Saved entries:
▽

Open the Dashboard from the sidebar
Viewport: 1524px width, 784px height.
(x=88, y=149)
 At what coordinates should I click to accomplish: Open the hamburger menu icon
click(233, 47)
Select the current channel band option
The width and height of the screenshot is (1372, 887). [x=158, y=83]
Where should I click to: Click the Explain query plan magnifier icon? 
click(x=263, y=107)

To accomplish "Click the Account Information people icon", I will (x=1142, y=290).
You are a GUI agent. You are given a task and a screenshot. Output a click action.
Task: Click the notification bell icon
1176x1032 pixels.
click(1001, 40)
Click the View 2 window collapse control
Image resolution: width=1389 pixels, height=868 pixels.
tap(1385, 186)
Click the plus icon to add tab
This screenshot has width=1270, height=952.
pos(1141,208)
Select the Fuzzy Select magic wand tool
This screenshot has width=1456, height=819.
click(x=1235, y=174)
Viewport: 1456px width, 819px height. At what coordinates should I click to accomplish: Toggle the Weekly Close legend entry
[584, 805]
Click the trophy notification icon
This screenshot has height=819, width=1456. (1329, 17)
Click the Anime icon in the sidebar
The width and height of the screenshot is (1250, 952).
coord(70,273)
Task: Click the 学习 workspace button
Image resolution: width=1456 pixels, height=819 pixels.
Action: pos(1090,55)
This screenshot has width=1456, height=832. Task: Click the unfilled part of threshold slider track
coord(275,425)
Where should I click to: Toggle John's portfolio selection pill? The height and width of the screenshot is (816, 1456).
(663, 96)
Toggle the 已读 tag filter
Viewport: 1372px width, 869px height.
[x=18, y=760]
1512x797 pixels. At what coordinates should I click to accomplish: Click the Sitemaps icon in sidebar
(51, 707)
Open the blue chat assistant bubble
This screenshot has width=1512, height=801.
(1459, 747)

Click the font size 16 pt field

△

**ASSIGNMENT**
Restate exactly, and only, every line from the one that contains "Image resolution: width=1456" through the last line of the records.

**EXPECTED ANSWER**
Image resolution: width=1456 pixels, height=819 pixels.
Action: pos(1090,55)
This screenshot has width=1456, height=832. Task: Click the unfilled part of threshold slider track
coord(275,425)
Where should I click to: Toggle John's portfolio selection pill? The height and width of the screenshot is (816, 1456).
(663, 96)
Toggle the 已读 tag filter
Viewport: 1372px width, 869px height.
[x=18, y=760]
1512x797 pixels. At what coordinates should I click to accomplish: Click the Sitemaps icon in sidebar
(51, 707)
Open the blue chat assistant bubble
This screenshot has width=1512, height=801.
(1459, 747)

Click the font size 16 pt field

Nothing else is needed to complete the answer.